Objective markers for asthma-like coughs can be measured via smartphone without additional effort for patients. This technology could solve the current problems in monitoring respiratory diseases.1
Can data recorded by smartphones be used to detect asthma attacks or to make meaningful changes in asthma control? This was investigated in a study of 79 adult asthma patients. "Until now, we did not have a reliable tool to measure people's asthma symptoms overnight, so we know very little about nocturnal coughing and its significance," said Dr. Frank Rassouli (Kantonsspital St.Gallen, Switzerland).
Smartphones have great potential to monitor different symptoms and detect changes early. That is why Dr. Rassouli, together with research partners from the University of St. Gallen and ETH Zurich, have developed an app for measuring coughs.
The participants were treated at two clinics in Switzerland: the Lung Centre of the Kantonsspital St.Gallen and the Medix Gruppenpraxis team in Zurich. All participants visited their clinics at the beginning and end of the study and were examined with regard to the use of asthma treatments, the symptoms, and the effects of asthma on their daily lives. All patients documented their sleep quality and the frequency of night-time coughing on a daily basis using the Pittsburgh Sleep Quality Index (PSQI). In addition, sensor data from smartphones were collected onsite for 29 days. The patients slept while the app recorded the nightly cough acoustically. The app also asked participants to report their nocturnal symptoms.

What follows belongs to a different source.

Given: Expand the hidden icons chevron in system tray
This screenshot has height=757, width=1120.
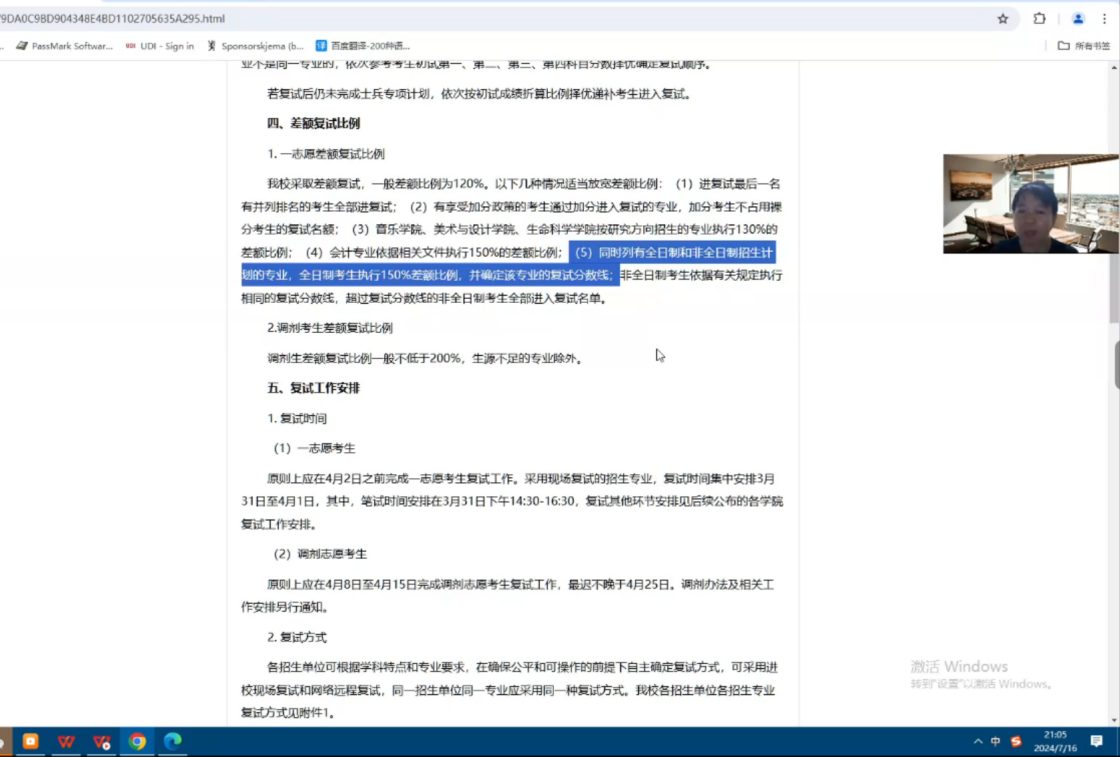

Asthma was controlled for 192 weeks and not controlled for 116 weeks. A clinically significant worsening occurred in 25 patients at 29 weeks. Mixed regression analyses showed: nocturnal coughing and sleep quality at both inter- and intra-patient levels were statistically significantly associated with asthma control (P<0.05). Decision trees showed that sleep quality was a useful indicator to detect periods of uncontrolled asthma, while the deterioration in asthma control was particularly well detected by nocturnal coughing.
Dr. Rassouli explained: "Our results suggest that night-time cough can be measured fairly easily with a smartphone app and that an increase in night-time cough is an indicator that asthma is getting worse. Monitoring asthma is really important. Because if we can see early on that it is getting worse, we can adjust the medication to prevent asthma attacks". Cut-offs with both markers predicted asthma attacks up to 5 days in advance with an accuracy rate between 70% and 75% (sensitivities 75-88% and specificities 57%-72%).
Because the smartphone app has been so successfully used to monitor coughs in people with asthma, Dr. Rassouli and his team want to test the same technology in people with chronic obstructive pulmonary disease.
1. Rassouli F, et al Smartphone-based cough detection predicts asthma control - description of a novel, scalable digital biomarker. Abstract OA4569, ERS International Virtual Congress 2020, 7-9 Sept.